*** DATA IN THIS EXERCISE ***

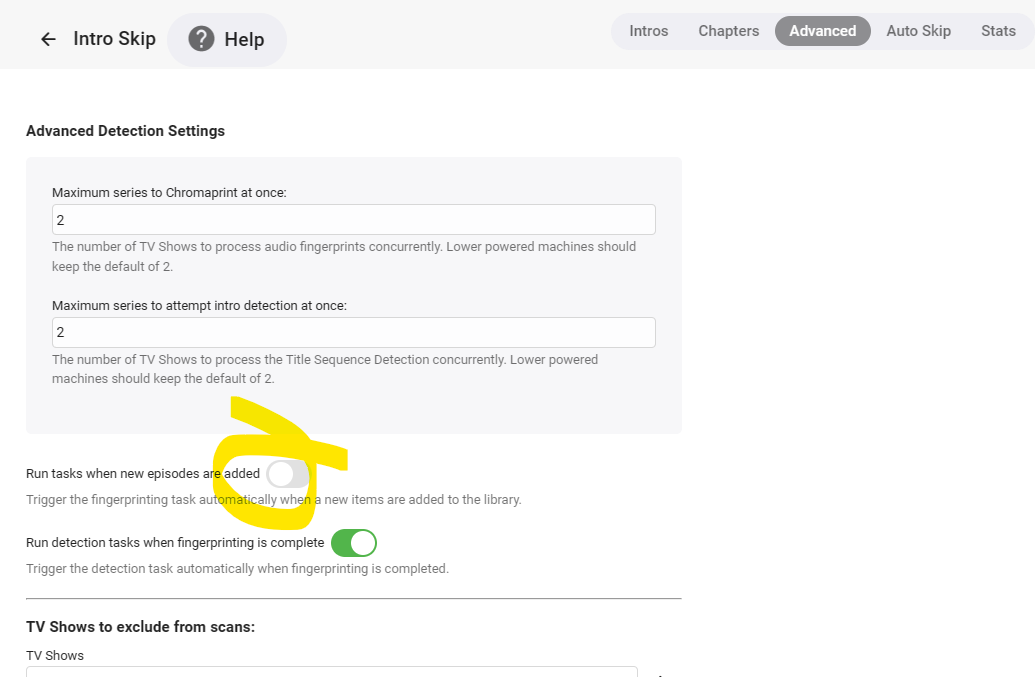Click 'Run detection tasks when fingerprinting is complete' label
The image size is (1035, 677).
tap(175, 543)
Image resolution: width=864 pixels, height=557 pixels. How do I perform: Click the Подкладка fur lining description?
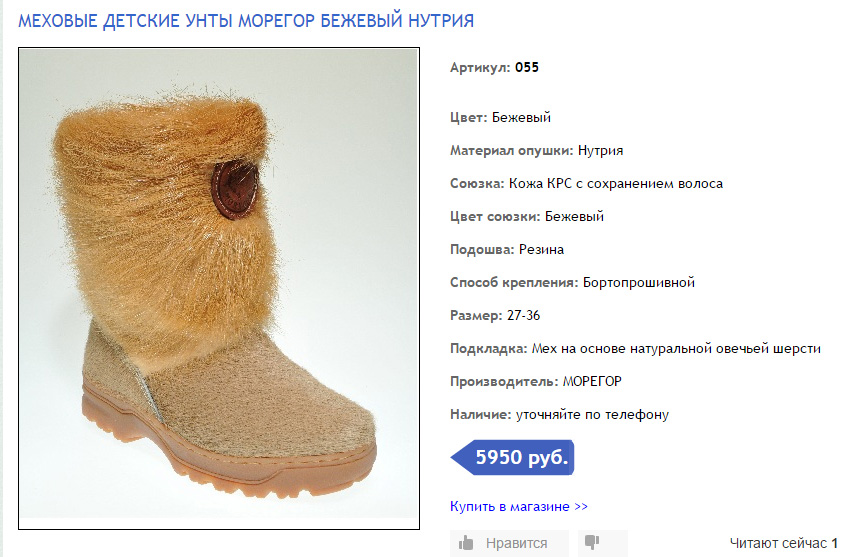tap(635, 348)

***

WHAT YOU NEED TO DO. Every line from the one containing "Image resolution: width=864" to the final line of the records must be transcribed exactly, both ends included, with the pictures left out.

SOLUTION FOR THIS PROBLEM.
Image resolution: width=864 pixels, height=557 pixels. How do I perform: Click the Подкладка fur lining description?
tap(635, 348)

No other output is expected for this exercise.